Antigoni Buxton to represent Cyprus at Eurovision 2026 with Jalla
Cyprus has turned to British-Cypriot singer Antigoni Buxton for Vienna, pairing a former Love Island contestant with a bilingual entry called Jalla.

Cyprus has placed Antigoni Buxton at the center of its Eurovision 2026 campaign, confirming the London-born singer-songwriter as its representative with Jalla, a track released on 8 February that mixes English and Greek with Mediterranean and Cypriot influences. Cyprus Broadcasting Corporation announced her on 6 November 2025, and the official Eurovision lineup placed her in the second half of the second semi-final in Vienna, Austria, at the 70th Eurovision Song Contest.
Buxton’s route to the contest runs through British television and the wider pop circuit. She appeared on Love Island in 2022, entering as a bombshell on day 17, and ITV’s press material described her as a singer-songwriter from London. Eurovision’s artist profile also says she toured the UK and Europe with Marina Satti in 2025 and later supported Eleni Foureira at her sold-out London concert, linking her to a network that now stretches from Greek and Cypriot pop into the British mainstream.

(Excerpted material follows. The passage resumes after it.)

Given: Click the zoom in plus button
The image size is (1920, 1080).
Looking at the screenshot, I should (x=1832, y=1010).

The choice reflects a familiar Eurovision calculation. Broadcasters often look to artists with cross-border recognition, especially when national identity is being sold to a pan-European audience. In Buxton’s case, CyBC has backed a performer whose biography is already transnational, while Jalla gives Cyprus a bilingual entry that can travel beyond one language market without losing its local identity. For a contest built on spectacle, that mix is part cultural statement, part audience strategy.

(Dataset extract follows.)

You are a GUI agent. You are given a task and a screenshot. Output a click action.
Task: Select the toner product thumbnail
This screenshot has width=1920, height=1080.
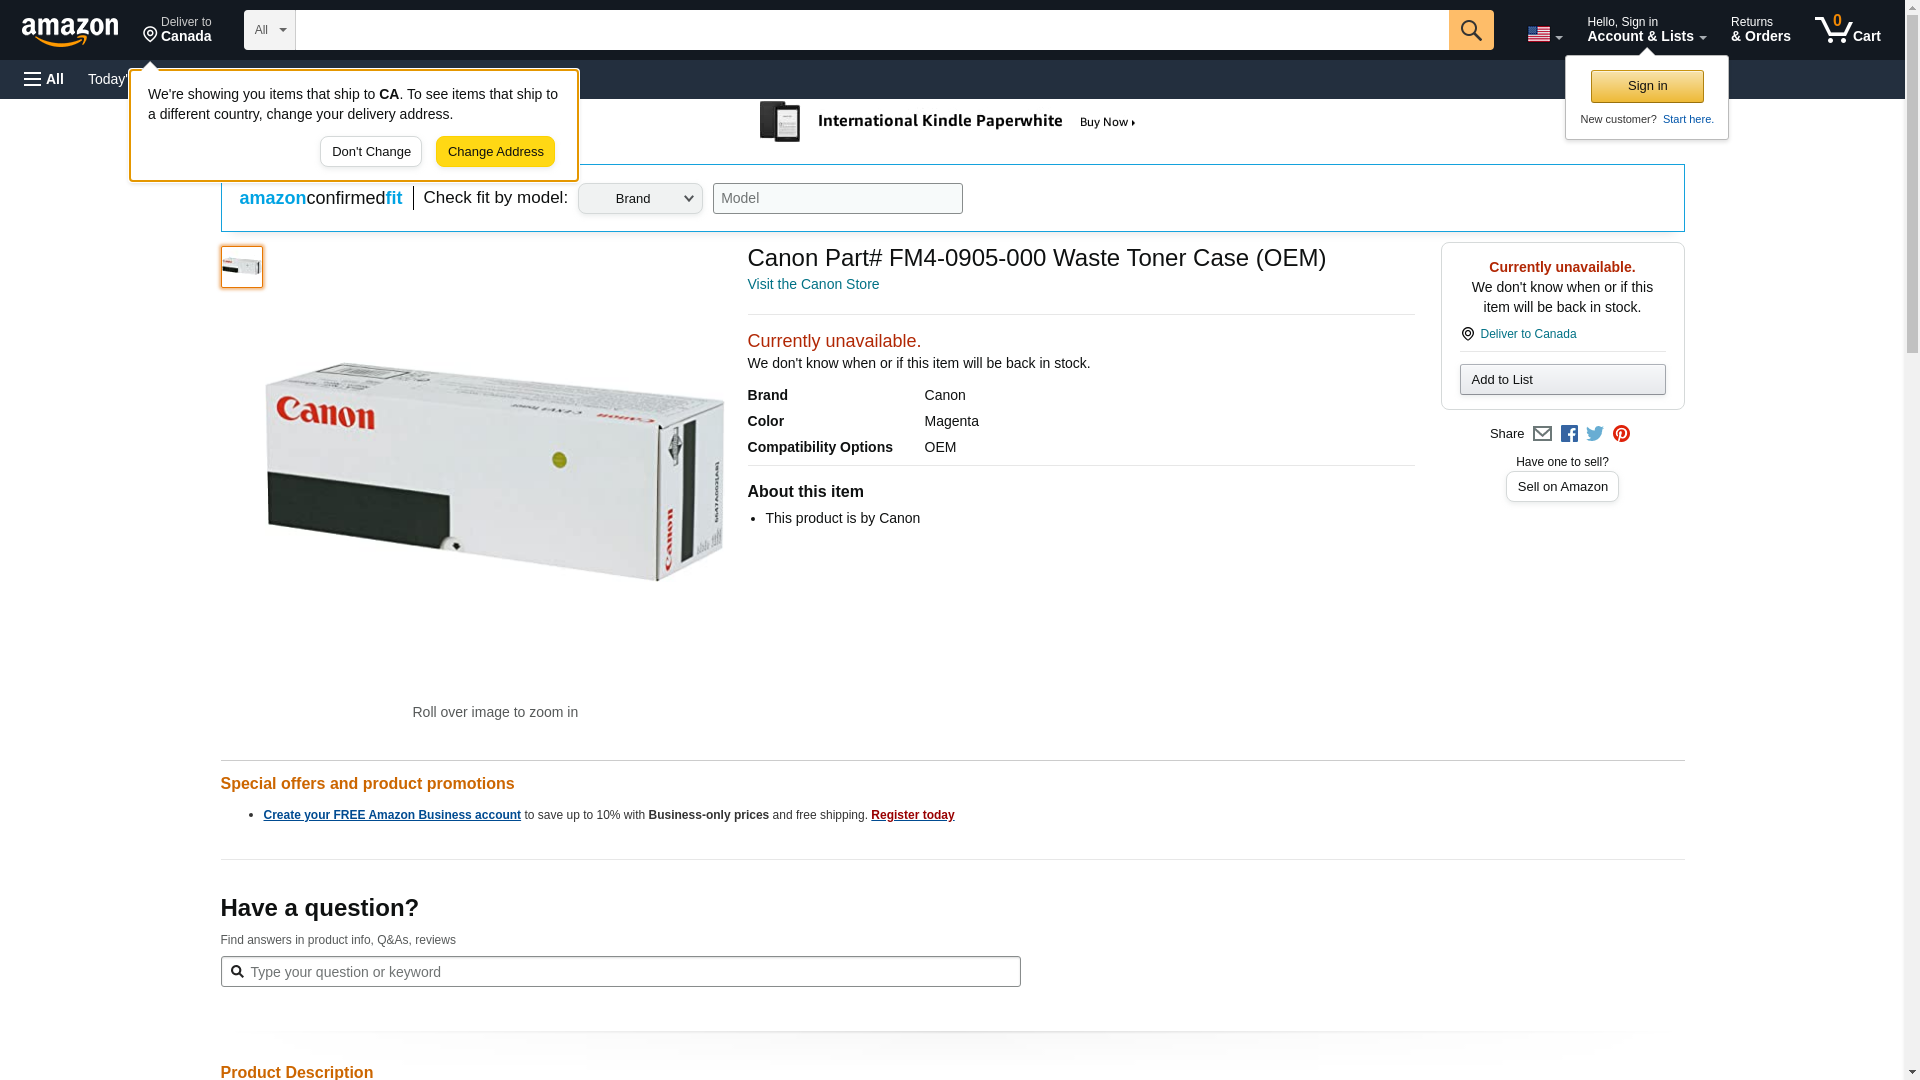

Cyprus arrives in Vienna with a history that still frames every selection. The country debuted in Eurovision in 1981, has competed 41 times and has never won. Its best result remains second place in 2018, when Eleni Foureira came closest to delivering the country’s first victory. Against that backdrop, Buxton’s appearance is less a novelty than another attempt to turn visibility into a breakthrough.

The decision has also drawn scrutiny over identity, with some fans and coverage questioning whether Buxton is Cypriot enough to represent the country. Buxton has pushed back by stressing her Cypriot roots and pride, a reminder that Eurovision’s national banners often rest on personalities who move easily across borders. In that sense, Cyprus is not only sending a singer to Vienna, but also testing how far a modern national entry can stretch before it stops looking national at all.